→ **Aim**
Please put the lines from the one containing "Given: Click into the 2048 disk cache field" through the one containing "click(x=1419, y=36)" into a JSON list of strings, one string per line, leaving out blank lines.

→ **Record set**
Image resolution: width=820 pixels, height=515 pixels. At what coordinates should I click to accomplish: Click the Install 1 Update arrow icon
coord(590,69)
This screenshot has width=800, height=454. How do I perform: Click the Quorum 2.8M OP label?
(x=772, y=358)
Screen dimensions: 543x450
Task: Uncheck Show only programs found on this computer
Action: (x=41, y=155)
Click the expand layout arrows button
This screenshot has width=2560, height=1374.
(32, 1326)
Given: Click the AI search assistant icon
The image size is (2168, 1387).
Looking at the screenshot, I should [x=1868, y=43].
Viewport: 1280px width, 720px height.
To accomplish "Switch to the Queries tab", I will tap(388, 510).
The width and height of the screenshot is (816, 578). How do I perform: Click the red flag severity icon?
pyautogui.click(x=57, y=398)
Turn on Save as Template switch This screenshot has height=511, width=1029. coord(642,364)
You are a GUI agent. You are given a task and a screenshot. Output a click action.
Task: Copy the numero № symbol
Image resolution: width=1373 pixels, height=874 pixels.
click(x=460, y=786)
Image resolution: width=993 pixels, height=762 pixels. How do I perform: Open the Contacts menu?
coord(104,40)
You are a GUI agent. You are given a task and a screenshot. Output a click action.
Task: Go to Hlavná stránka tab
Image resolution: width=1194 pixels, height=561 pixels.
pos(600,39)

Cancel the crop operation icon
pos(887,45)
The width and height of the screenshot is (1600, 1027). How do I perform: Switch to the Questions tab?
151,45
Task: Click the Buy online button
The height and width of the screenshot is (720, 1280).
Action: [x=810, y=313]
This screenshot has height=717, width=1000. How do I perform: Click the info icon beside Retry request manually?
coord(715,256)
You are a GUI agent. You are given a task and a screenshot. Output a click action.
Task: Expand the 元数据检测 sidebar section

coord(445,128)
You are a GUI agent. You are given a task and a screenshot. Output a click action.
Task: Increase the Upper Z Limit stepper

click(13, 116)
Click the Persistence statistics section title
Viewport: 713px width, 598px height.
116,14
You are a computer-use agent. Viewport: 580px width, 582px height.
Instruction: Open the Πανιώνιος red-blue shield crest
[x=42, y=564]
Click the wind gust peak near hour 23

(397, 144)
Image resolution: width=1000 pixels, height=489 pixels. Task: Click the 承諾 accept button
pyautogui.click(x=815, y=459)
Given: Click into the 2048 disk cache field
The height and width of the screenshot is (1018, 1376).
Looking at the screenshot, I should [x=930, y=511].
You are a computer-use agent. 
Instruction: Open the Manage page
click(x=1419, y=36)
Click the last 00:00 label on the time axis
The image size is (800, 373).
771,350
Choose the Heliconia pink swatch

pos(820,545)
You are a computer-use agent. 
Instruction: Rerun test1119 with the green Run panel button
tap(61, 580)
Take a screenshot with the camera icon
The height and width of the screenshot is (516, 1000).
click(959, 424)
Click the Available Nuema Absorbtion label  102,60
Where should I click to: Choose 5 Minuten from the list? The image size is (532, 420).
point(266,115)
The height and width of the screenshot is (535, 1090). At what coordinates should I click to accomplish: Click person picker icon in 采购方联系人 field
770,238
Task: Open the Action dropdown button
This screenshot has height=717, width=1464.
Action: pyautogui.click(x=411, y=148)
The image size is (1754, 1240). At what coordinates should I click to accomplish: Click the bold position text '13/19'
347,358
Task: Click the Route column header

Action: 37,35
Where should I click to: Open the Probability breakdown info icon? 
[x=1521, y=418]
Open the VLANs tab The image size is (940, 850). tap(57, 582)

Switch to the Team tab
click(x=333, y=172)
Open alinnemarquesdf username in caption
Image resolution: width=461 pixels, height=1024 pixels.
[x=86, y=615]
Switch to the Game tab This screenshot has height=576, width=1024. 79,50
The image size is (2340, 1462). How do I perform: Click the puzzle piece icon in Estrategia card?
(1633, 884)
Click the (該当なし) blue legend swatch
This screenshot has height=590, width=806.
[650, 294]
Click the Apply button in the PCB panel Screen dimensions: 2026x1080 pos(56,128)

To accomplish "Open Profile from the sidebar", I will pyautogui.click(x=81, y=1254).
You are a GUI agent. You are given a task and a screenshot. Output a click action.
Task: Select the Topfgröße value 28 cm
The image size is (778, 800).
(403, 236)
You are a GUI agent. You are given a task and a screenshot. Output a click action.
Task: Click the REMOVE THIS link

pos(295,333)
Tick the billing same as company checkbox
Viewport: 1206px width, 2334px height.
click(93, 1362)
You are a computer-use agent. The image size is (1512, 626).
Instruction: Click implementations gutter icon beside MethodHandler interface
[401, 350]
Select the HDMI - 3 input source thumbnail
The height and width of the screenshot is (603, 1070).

→ **Completed exercise**
[
  "Given: Click into the 2048 disk cache field",
  "The height and width of the screenshot is (1018, 1376).",
  "Looking at the screenshot, I should [x=930, y=511].",
  "You are a computer-use agent. ",
  "Instruction: Open the Manage page",
  "click(x=1419, y=36)"
]